Curtin                     Proposed Standard                    [Page 3]

RFC 2640                  FTP Internalization                  July 1999


   The Unicode standard version 2.0 [UNICODE] is consistent with the
   UCS-2 subset of ISO/IEC 10646. The Unicode standard version 2.0
   includes the repertoire of IS 10646 characters, amendments 1-7 of IS
   10646, and editorial and technical corrigenda.

2.2 Transfer Encoding

   UCS Transformation Format 8 (UTF-8), in the past referred to as UTF-2
   or UTF-FSS, SHALL be used as a transfer encoding to transmit the
   international character set. UTF-8 is a file safe encoding which
   avoids the use of byte values that have special significance during
   the parsing of pathname character strings. UTF-8 is an 8 bit encoding
   of the characters in the UCS. Some of UTF-8's benefits are that it is
   compatible with 7 bit ASCII, so it doesn't affect programs that give
   special meanings to various ASCII characters; it is immune to
   synchronization errors; its encoding rules allow for easy
   identification; and it has enough space to support a large number of
   character sets.

   UTF-8 encoding represents each UCS character as a sequence of 1 to 6
   bytes in length. For all sequences of one byte the most significant
   bit is ZERO. For all sequences of more than one byte the number of
   ONE bits in the first byte, starting from the most significant bit
   position, indicates the number of bytes in the UTF-8 sequence
   followed by a ZERO bit. For example, the first byte of a 3 byte UTF-8
   sequence would have 1110 as its most significant bits. Each
   additional bytes (continuing bytes) in the UTF-8 sequence, contain a
   ONE bit followed by a ZERO bit as their most significant bits. The
   remaining free bit positions in the continuing bytes are used to
   identify characters in the UCS. The relationship between UCS and
   UTF-8 is demonstrated in the following table:

   UCS-4 range(hex)          UTF-8 byte sequence(binary)
   00000000 - 0000007F       0xxxxxxx
   00000080 - 000007FF       110xxxxx 10xxxxxx
   00000800 - 0000FFFF       1110xxxx 10xxxxxx 10xxxxxx
   00010000 - 001FFFFF       11110xxx 10xxxxxx 10xxxxxx 10xxxxxx
   00200000 - 03FFFFFF       111110xx 10xxxxxx 10xxxxxx 10xxxxxx
                             10xxxxxx
   04000000 - 7FFFFFFF       1111110x 10xxxxxx 10xxxxxx 10xxxxxx
                             10xxxxxx 10xxxxxx

   A beneficial property of UTF-8 is that its single byte sequence is
   consistent with the ASCII character set. This feature will allow a
   transition where old ASCII-only clients can still interoperate with
   new servers that support the UTF-8 encoding.

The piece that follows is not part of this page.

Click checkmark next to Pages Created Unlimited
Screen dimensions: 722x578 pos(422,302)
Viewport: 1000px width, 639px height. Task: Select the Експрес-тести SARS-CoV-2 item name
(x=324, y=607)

Curtin                     Proposed Standard                    [Page 4]

RFC 2640                  FTP Internalization                  July 1999


   Another feature is that the encoding rules make it very unlikely that
   a character sequence from a different character set will be mistaken
   for a UTF-8 encoded character sequence. Clients and servers can use a
   simple routine to determine if the character set being exchanged is
   valid UTF-8. Section B.1 shows a code example of this check.

3 Pathnames

3.1 General compliance

   - The 7-bit restriction for pathnames exchanged is dropped.

   - Many operating system allow the use of spaces <SP>, carriage return
     <CR>, and line feed <LF> characters as part of the pathname. The
     exchange of pathnames with these special command characters will
     cause the pathnames to be parsed improperly. This is because ftp
     commands associated with pathnames have the form:

      COMMAND <SP> <pathname> <CRLF>.

   To allow the exchange of pathnames containing these characters, the
   definition of pathname is changed from

     <pathname> ::= <string>   ; in BNF format
   to
     pathname = 1*(%x01..%xFF) ; in ABNF format [ABNF].

   To avoid mistaking these characters within pathnames as special
   command characters the following rules will apply:

   There MUST be only one <SP> between a ftp command and the pathname.
   Implementations MUST assume <SP> characters following the initial
   <SP> as part of the pathname. For example the pathname in STOR
   <SP><SP><SP>foo.bar<CRLF> is <SP><SP>foo.bar.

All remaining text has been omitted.